:: Passage given ::
=====

Ghana’s current economic fortune is secured by about GHȻ10 billion expenditure gap created through proper monetary and fiscal policy management.
Speaking ahead of the 2026 Budget Statement, Prof. Godfred Bokpin applauded the Minister of Finance, Dr. Cassiel Ato Forson, for the fiscal discipline shown over the past 10 months. He explained that the posture of previous economic managers towards monetary and fiscal policy has affected Ghana’s potential growth.
“The new administration [in 2025] was very heavy on expenditure control, and here let me congratulate the Minister of Finance. The level of control and the total oversight over our [Ghana’s] expenditure landscape is commendable. Looking at the level of expenditure gaps in nominal terms, we are talking about something in excess of 10 billion Cedis [this year].”
Prof. Godfred Bokpin
Fiscal Policy Against Monetary Policy
According to Prof. Bokpin, the progress that Ghana has made this year is attributed to the prudent management of the fiscal space of the economy rather than the monetary policy impact from the Bank of Ghana.

This misunderstanding and confusion that characterize the use of these two instruments, monetary policy and fiscal policy, have dragged Ghana into successive economic stagnation, he declared.
He explained that Ghana has adopted inflation targeting to manage its monetary policy. The effectiveness of the monetary policy is fundamentally promoted by the government’s spending. If the measures put in place by the Central Bank are to be effective, there must be expenditure control on the part of the government led by the Minister of Finance, as directed by the President.
“Monetary framework, we are using what we call inflation targeting. One key requirement for inflation targeting to be effective is the reduction of inflation to engineer growth, which is actually outside the Central Bank’s control. That’s the reality. It’s rather fiscal discipline.”

=====

:: Data provided ::
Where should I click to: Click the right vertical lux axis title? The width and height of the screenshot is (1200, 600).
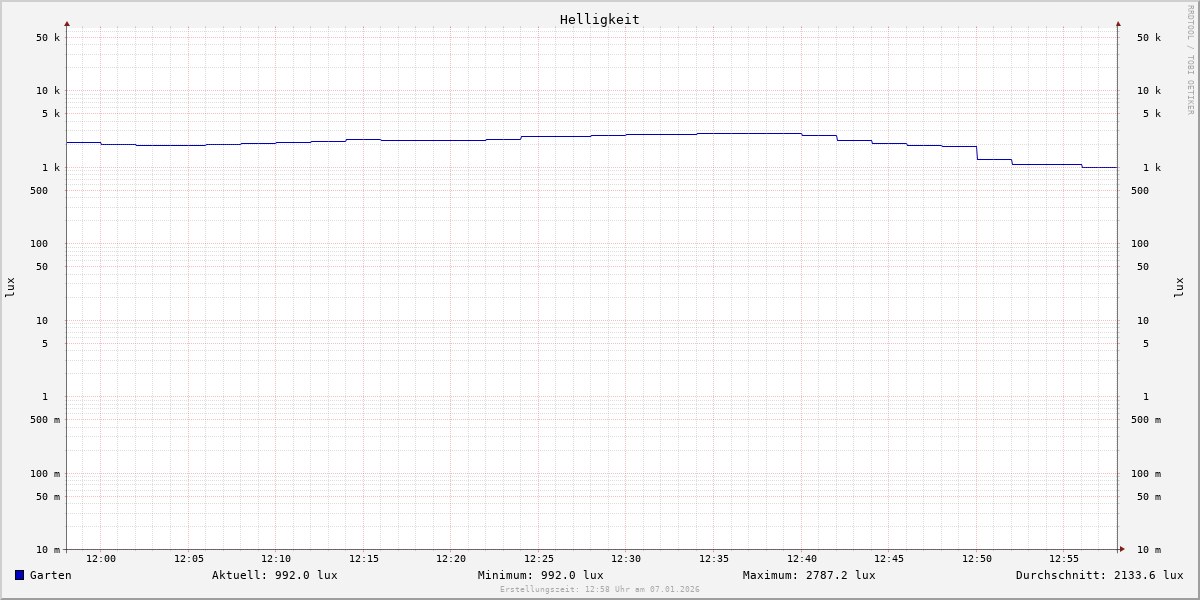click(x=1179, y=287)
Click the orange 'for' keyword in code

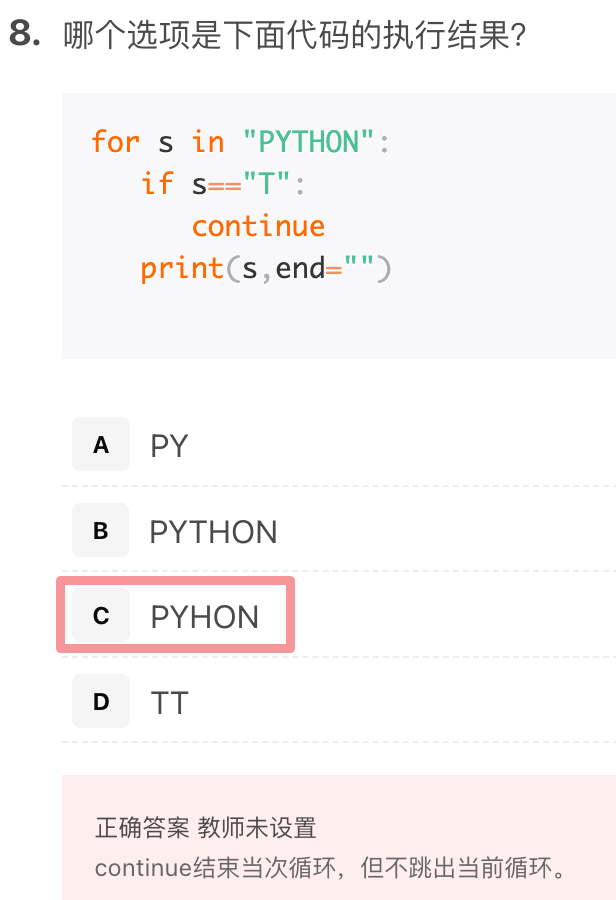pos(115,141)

=====

:: Required work ::
1) In the article on Ghana's economy, which person does Prof. Godfred Bokpin congratulate for expenditure control?
2) Write the next part of the article on Ghana's fiscal and monetary policy, picking up right after its final sentence.
The lines above play no part here.

:: Written responses ::
1) The Minister of Finance, Dr. Cassiel Ato Forson.

2)
Prof. Godfred Bokpin
The Economist referenced the previous Governor of the Bank of Ghana for trying to use reserves to cause the Ghana Cedi to appreciate to GhȻ 10 per dollar. He explained that the fiscal side, that is, the government’s increased spending, constrained this effort. Hence, that target was not achieved.

“So anytime you see that the fiscal side is misbehaving, it’s always going to be difficult to deploy the monetary side effectively. You realize that in October 2024, I think the previous governor had indicated that they had enough reserves to push the exchange rate to about 10. I suspected that in the run-up to the 2024 election, since we [Ghana] were not certain how the fiscal side was going to behave and the possibility of excesses, it constrained them.”
Prof. Godfred Bokpin
According to Prof. Bokpin, what Dr. Ato Forson and the Mahama-led government did right was the adherence to fiscal discipline. He alluded that “the president might have given his word to the Minister of Finance. Otherwise, he couldn’t have done what he is doing, and I suspect that the president would have affirmed this in the presence of his colleague ministers,” which has led to the significant expenditure gap and subsequently macroeconomic gains.
Complementary Role of Fiscal and Monetary Policy
The effectiveness of expenditure restraint by the government is signaled by fiscal discipline, making monetary policy deployment effective, Prof Bokpin stated. This he termed as the “complementarity role between fiscal and monetary.”

Previous managers of the economy had depended solely on monetary policy, neglecting fiscal discipline while expecting the various monetary instruments issued by the Bank of Ghana to chart a growth path for the economy.
According to the Professor of Economics, “In the last couple of years, we [Ghana] said that we [Ghana] were not pursuing and exploring the complementarity between fiscal and monetary but we [Ghana] would rather deploy monetary policy as subordinate to fiscal policy,” adding that when “the fiscal policy creates the mess, the monetary policy is deployed as a glue to sew the mess.”
He noticed “that has changed [in 2025] and that gives comfort, and I think that is why you have seen the monetary side also working effectively in bringing inflation down and all of that.”
He commended the effective collaboration between the Bank of Ghana’s side (monetary policy guardians) and the Ministry of Finance (the fiscal policy guardians on behalf of the government).

Stability Not Yet Achieved
The current economy has been described as ‘stable,’ but Prof. Bokpin explained that the Ghanaian economy is not yet stable. Stability is a medium to long-term condition where the economy attains fiscal consolidation.
“I think that the coordination is quite commendable, and I know people are asking for growth and quality growth and all of that, [it] is too early.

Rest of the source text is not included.